Es war einmal die HOLDE FEE, doch sie spielte in den Siebzigerjahren Rock mit Funk und Jazz. Eine Single-Veröffentlichung 1973, eine LP 1976 (´Malaga´) mit englischen und deutschen Texten sowie eine unveröffentlichte LP 1978 (´Paradise Lost´) standen in ihrer Diskografie. Doch nach einem Besuch auf einem AC/DC-Konzert [sic!] wurde 1979 aus der holden Fee nur noch die FEE. Die FEE bediente sich fortan nicht mehr ausschließlich des Hardrock, sondern vielmehr des New Wave aus England.

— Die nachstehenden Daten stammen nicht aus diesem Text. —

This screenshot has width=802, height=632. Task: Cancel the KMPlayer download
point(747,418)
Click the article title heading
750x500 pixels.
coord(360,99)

Die Besetzung bestand zu dieser Zeit aus Andreas Becker (Gitarre), Gerd Reulecke (Bass), Ralli Lewitzki (Schlagzeug), Lothar Brandes (Keyboards) und Tom Ruhstorfer (Gesang). Zudem verstärkten sich FEE durch den Eintritt von Sängerin Marlies Borcherding.

Nach einer für den NDR produzierten Radiosendung entdeckte Frank Mille (Ex-RATTLES) die Gruppe und produzierte ihr 1981er Debüt. 150.000 Scheiben von ´Notaufnahme´ wechselten den Besitzer. Auf dem 1982er Nachfolger ´Rezeptfrei´ ersetzte Martina Knorr Sängerin Marlies Borcherding. Die Braunschweiger produzierten noch ´Schizofeenie´ (1983) und ´Große Taten, krumme Dinger´ (1985). Nach einer deutschen Version von ´In The Army Now´ (STATUS QUO) lösten sich FEE 1987 auf.

„Sireena Records“ legt in diesen Tagen ´Rezeptfrei´ und ´Schizofeenie´ frisch auf.  Das erneut von Frank Mille produzierte Zweitwerk ´Rezeptfrei´ von FEE war für Martina Knorr das Debüt. Die aus der Punk-Szene stammende Sängerin brachte frischen Wind in die Formation. FEE bewahrten sich im entsprechenden Zeitgeist, trotz Synthesizern, eine gewisse Räudigkeit und waren natürlich durch das Umschwenken auf deutsche Texte infolge der Namensänderung voll im Trend der Neuen Deutschen Welle gelandet.

Der veritable Hit ´Schweine im Weltraum´ (nicht mit dem gleichnamigen Lied von GROBSCHNITT aus dem selben Jahr zu verwechseln) ist die Hymne des Albums, besitzt den Bass von EXTRABREIT und den beinahe gegrölten Mitsingrefrain für die darauf wartenden Massen. Die ersten Sekunden des Rockers ´Kater – Katze´ mit klitzekleinem VAN HALEN-Spirit tönen sogar überraschend nach RUSH. Der schnelle New Wave-Rocker ´Mach Kohle, Alter´ bietet hingegen das schöne Spiel zwischen Hardrock-Gitarre und Keyboards sowie ein mit wenigen und schlichten Zeilen gespicktes Duett von Sängerin und Sänger. Derb und zeitgemäß. Dieses Spiel zwischen einem Macho und seiner Maid steigert ´Wunderschön´ weitaus lieblicher.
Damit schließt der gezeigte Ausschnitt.